Blockchain is no exception. Its core functionality is similar to that of a database, processing transactions and updating states, but it adds the challenge of Byzantine fault-tolerant consensus. The key to improving blockchain throughput (transactions per second) and reducing latency (time to final confirmation) lies in optimizing the interactions of different stages—ordering, execution, submission, and synchronization of transactions—under high load. This challenge is particularly critical in high-throughput scenarios, as traditional designs struggle to maintain low latency.
To explore these concepts, let’s revisit a familiar analogy: the automobile factory. Understanding how assembly lines revolutionized manufacturing helps us grasp the evolution of blockchain pipelining—and why next-generation designs like Zaptos [8] will push blockchain performance to new heights.
From Automobile Factory to Blockchain
Imagine you are the owner of an automobile factory with two main goals:
· Maximize throughput: Assemble as many cars as possible each day.
· Minimize latency: Shorten the construction time for each car.
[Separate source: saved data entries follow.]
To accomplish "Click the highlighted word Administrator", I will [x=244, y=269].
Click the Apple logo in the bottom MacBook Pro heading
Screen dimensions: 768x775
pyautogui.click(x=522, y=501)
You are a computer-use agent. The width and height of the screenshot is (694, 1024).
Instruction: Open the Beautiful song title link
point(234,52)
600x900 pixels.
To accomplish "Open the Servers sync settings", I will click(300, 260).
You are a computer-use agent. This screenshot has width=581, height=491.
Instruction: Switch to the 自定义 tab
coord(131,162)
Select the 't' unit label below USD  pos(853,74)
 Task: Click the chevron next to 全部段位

Now, envision three types of factories:
Simple Factory
In a simple factory, a group of multi-skilled workers assembles a car step by step. One worker assembles the engine, the next installs the wheels, and so on—producing one car at a time.
What’s the problem? Some workers often find themselves waiting, leading to overall low production efficiency because no one is working on different parts of the same car simultaneously.
Ford Factory
Enter the Ford assembly line [4]! Here, each worker focuses on a single task. The car moves along a conveyor belt, and as each car passes, a dedicated worker adds their components.
What’s the result? Multiple cars are simultaneously at different stages of assembly, and all workers are busy. Throughput significantly increases—but each car still needs to pass through each worker sequentially, meaning the latency time for each car remains unchanged.
Magic Factory
Imagine a magic factory where all workers can work on a car simultaneously! No longer needing to move the car from one station to the next, every part of the car is built at the same time.
What’s the outcome? Cars are assembled at record speed, with every step occurring in sync. This is the ideal scenario for solving the throughput and latency problem.
Now, that’s enough about automobile factories—what about blockchain? It turns out that designing high-performance blockchains is not much different from optimizing assembly lines.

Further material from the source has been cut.